Of all the changes technology has wrought to my listening habits and way of experiencing music, the biggest impact has come from the way my iPod destroys context.

The most obvious benefit of the iPod revoution is the convenience of having thousands -- even tens of thousands -- songs in your pocket. The days of getting up to change a CD, much less flip a record -- are long over, except for the Luddites, traditionalists and retro fanatics among us. And plenty has been written about the death of the album and the concurrent rise of the song as the base unit of musical currency. Add to those two things the brilliant concept of randomly shuffling your library and something special happens -- an emergent property of digital music I like to call the serendipitous mix.

Music out of context: the serendipitous mix

Like most hardcore music nerds, I used to live and die by the mix tape. And, while I still fashion the occasional mix or playlist for a friend, I rarely bother any more for myself. That's because I find that the ebst mixes tend to come out of the random shuffling of bits.
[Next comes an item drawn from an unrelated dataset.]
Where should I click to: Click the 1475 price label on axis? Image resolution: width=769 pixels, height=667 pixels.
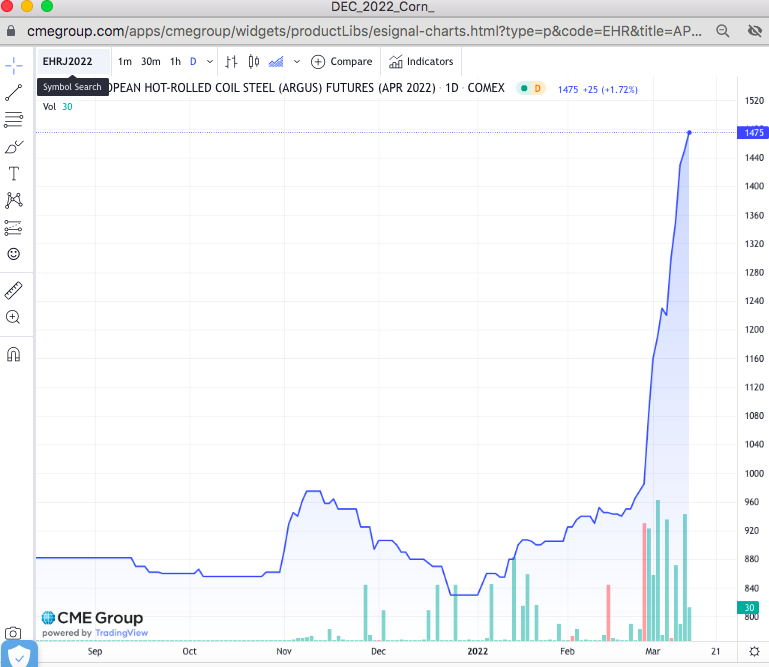tap(751, 132)
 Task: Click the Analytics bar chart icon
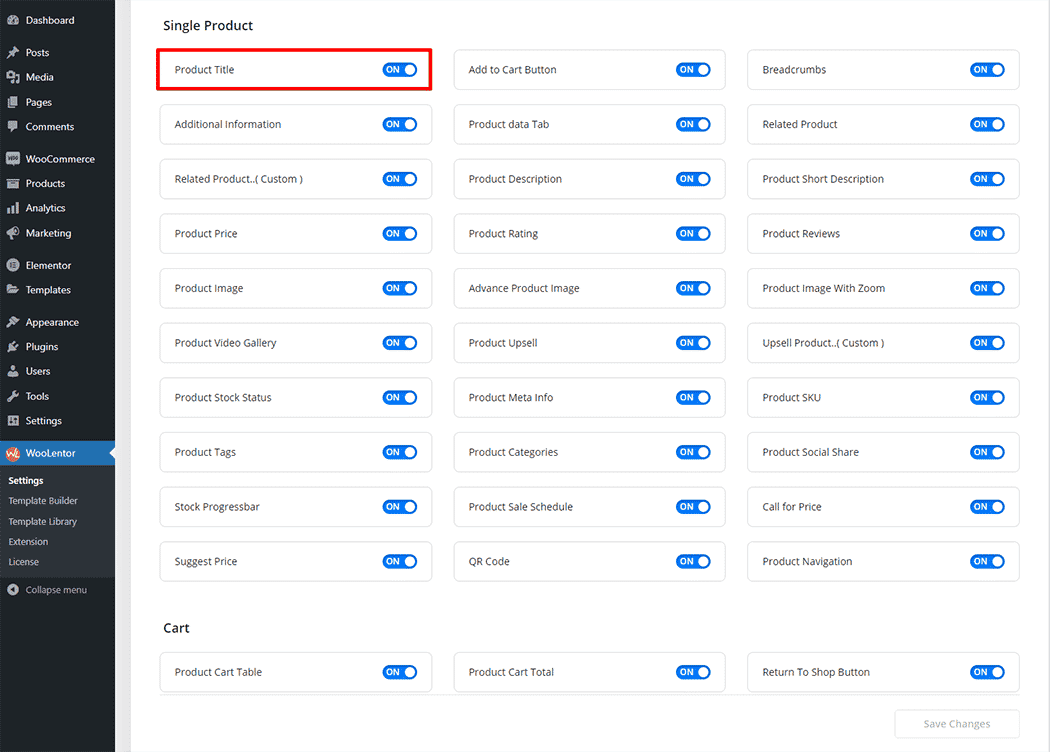click(13, 208)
Through the simple act of hitting shuffle I have discovered miracles of musical synchronicity.

There's no way I would have ever stumbled upon any of the strange and beautiful connections I've discovered this way on my own. What is the likelihood I would have discovered how well Willie Nelson went with Robyn Hitchcock? Or that the Cure and Can were so compatible? And yeah, the shuffle throws up as many duds as it does gems -- probably way more, honestly -- but those few moments of genius that appear in a day's listening, and the odd connections they suggest and way that they have helped me see music as one complex continuum make it my preferred way to listen to music.